Job Not Progressing - stuck in NEW_SAVING After Submission

Title: Hadoop YARN Job Stuck in NEW_SAVING State

Category: Troubleshooting

Applies To: Hadoop 3.4.1

Last Updated: 23/06/2025

Issue Summary

A submitted YARN application or job remains indefinitely in the NEW_SAVING state and does not transition to ACCEPTED or RUNNING. This prevents the job from executing.

Possible Cause(s)

Zookeeper qourum failure or HA issues (if HA is enabled)

ResourceManager in standby mode or unable to coordinate with ZK.

Corrupted YARN state-store

Step-by-Step Resolution

Step 1: Check Job Status

yarn application -status <application_id>

If it shows NEW, continue to next step.

Step 2: Inspect ResourceManager Logs

Check logs on the active ResourceManager node:

cd $HADOOP_HOME/logs/

less yarn-yarn-resourcemanager-*.log

Look for errors or messages around the application ID, like:

Scheduler queue not found

Cannot assign application to queue

User not authorized

Step 3: Check Available Cluster Resources

yarn node -list

Verify total memory and vCores are sufficient to run ApplicationMaster (default is 1024 MB and 1 vCore).

Also:

yarn cluster --list

Check the active/standby state of Resource Managers.

Step 4: Verify Zookeeper Quorum Health:

check Zookeeper health and availability on all nodes where zookeeper hosted.

echo stat | nc <host> <port>

If command given above is failed on majority of nodes then start the zookeeper on failed nodes using:

zkServer.sh start

Step 5: Restart Resource Manager (if necessary)

◆ **Source material**:
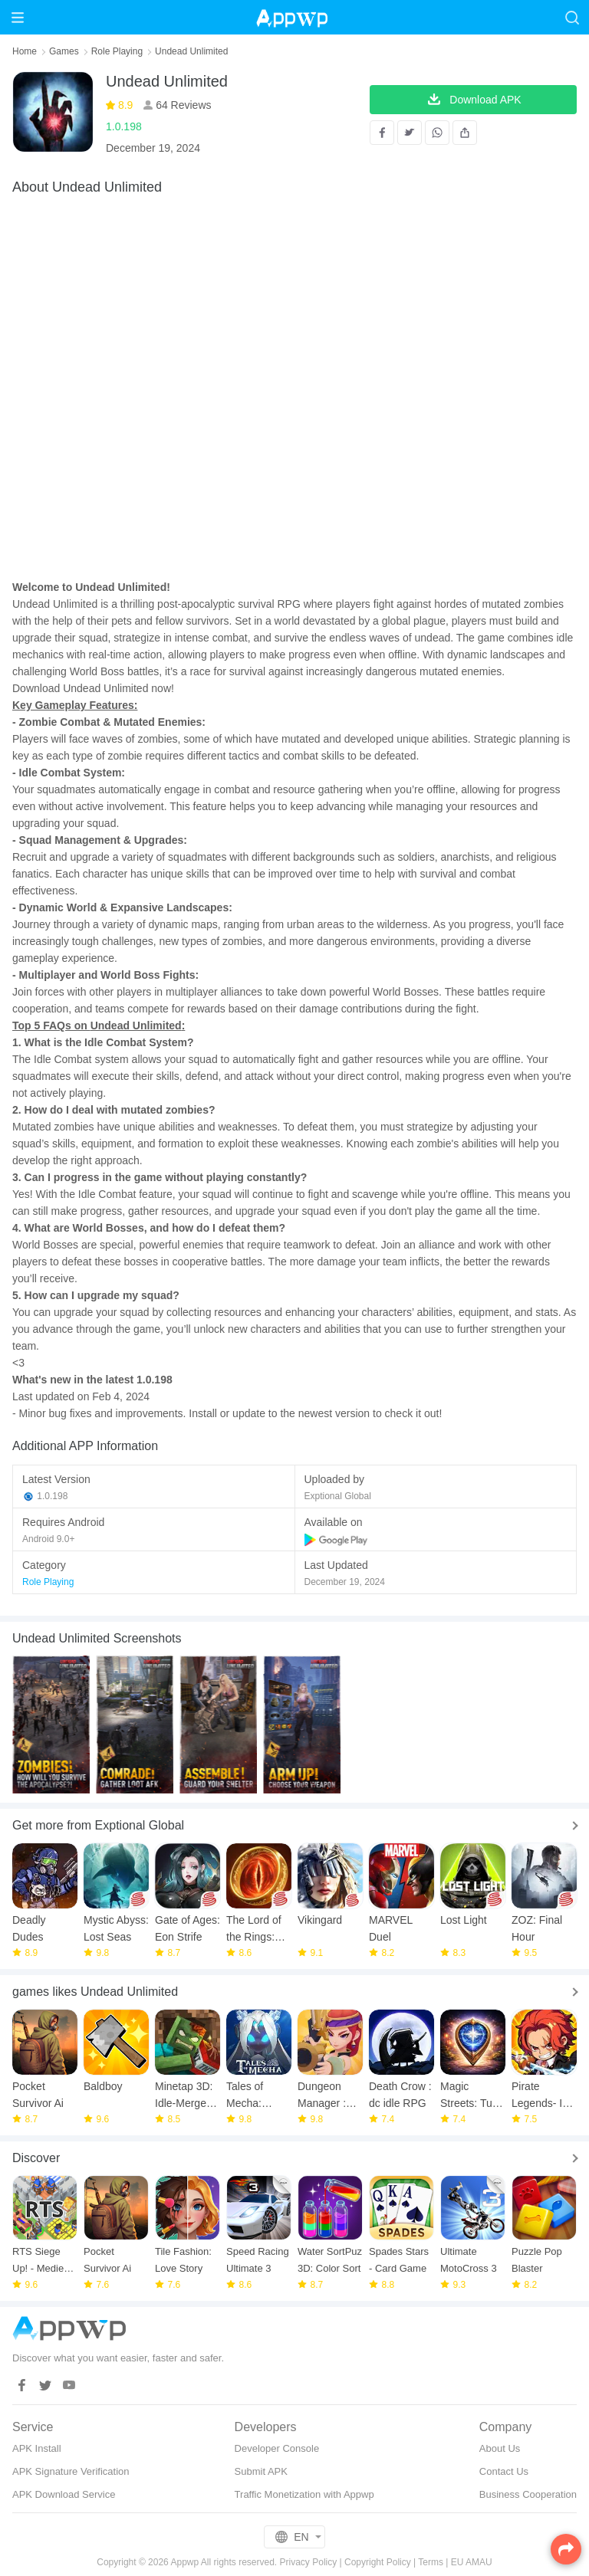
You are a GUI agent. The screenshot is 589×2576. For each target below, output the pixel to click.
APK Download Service (63, 2494)
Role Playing (117, 51)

◆ **Actions to take**:
1) Set down the passage of the YARN troubleshooting page above, from "Step 3: Check" to "of Resource Managers.".
2) Name every numbered step in the resolution procedure of the YARN troubleshooting page above, giving each step's title.

◆ **Answers given**:
1)
Step 3: Check Available Cluster Resources

yarn node -list

Verify total memory and vCores are sufficient to run ApplicationMaster (default is 1024 MB and 1 vCore).

Also:

yarn cluster --list

Check the active/standby state of Resource Managers.

2)
Step 1: Check Job Status
Step 2: Inspect ResourceManager Logs
Step 3: Check Available Cluster Resources
Step 4: Verify Zookeeper Quorum Health
Step 5: Restart Resource Manager (if necessary)